The root cause of this issue is the IsEditable
property. Internally, there is an Update
method like this, which behaves differently depending on the IsEditable
state.
private void Update()
{
if (this.IsEditable)
this.UpdateEditableTextBox();
else
this.UpdateSelectionBoxItem();
}
The display member of the selected item is displayed by a TextBox
. If the ComboBox
is not editable, the text box displays the property defined by DisplayMemberPath
on the SelectedItem
. It is updated in the UpdateSelectionBoxItem
method, but not in UpdateEditableTextBox
.
Consequently, if the ComboBox
is editable, the DisplayMemberPath
is disregarded on updates, so the text will stay the same, there will not be any updates from the properties. However, the official solution of course works, as the Text
property is bound TwoWay
which will trigger updates.
There is also a reason, why resetting the SelectedItem
works for updating the text. There are a few triggers that cause an update of the SelectedItem
, like assigning another item or null
. This will call a method, which will update the Text
property explicitly and then call Update
.
Can I override the no change -> no event pattern in a child class of RadComboBox?

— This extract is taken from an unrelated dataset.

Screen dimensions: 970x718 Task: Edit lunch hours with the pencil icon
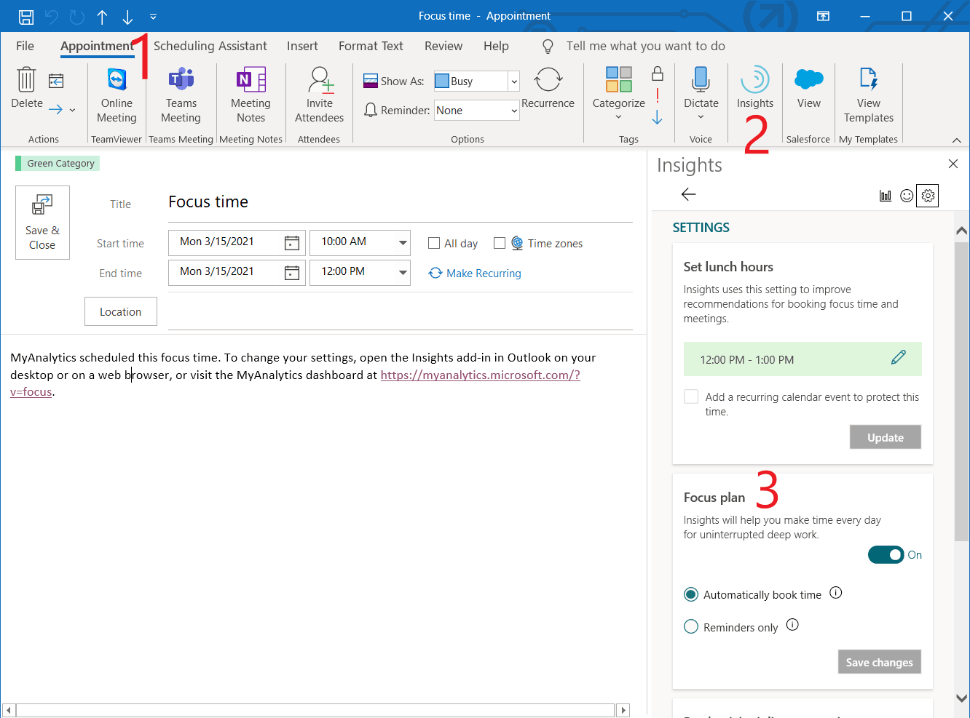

All the update related methods are private
or internal
, but not virtual
. You will not be able to override the behavior in a subclass, unless you start at dependency property changed handlers, which themselves contain lots of logic, so this apprach is doomed to fail sooner or later.
I think the best way to go from here is to use the official solution, as it is documented and matches the behavior of WPF's own ComboBox
. In the long run this will most likely save you a ton of maintenance and bug fixes. The key is that you communicate this intended behavior openly and document it for your own derived control, so that all your clients are aware of it.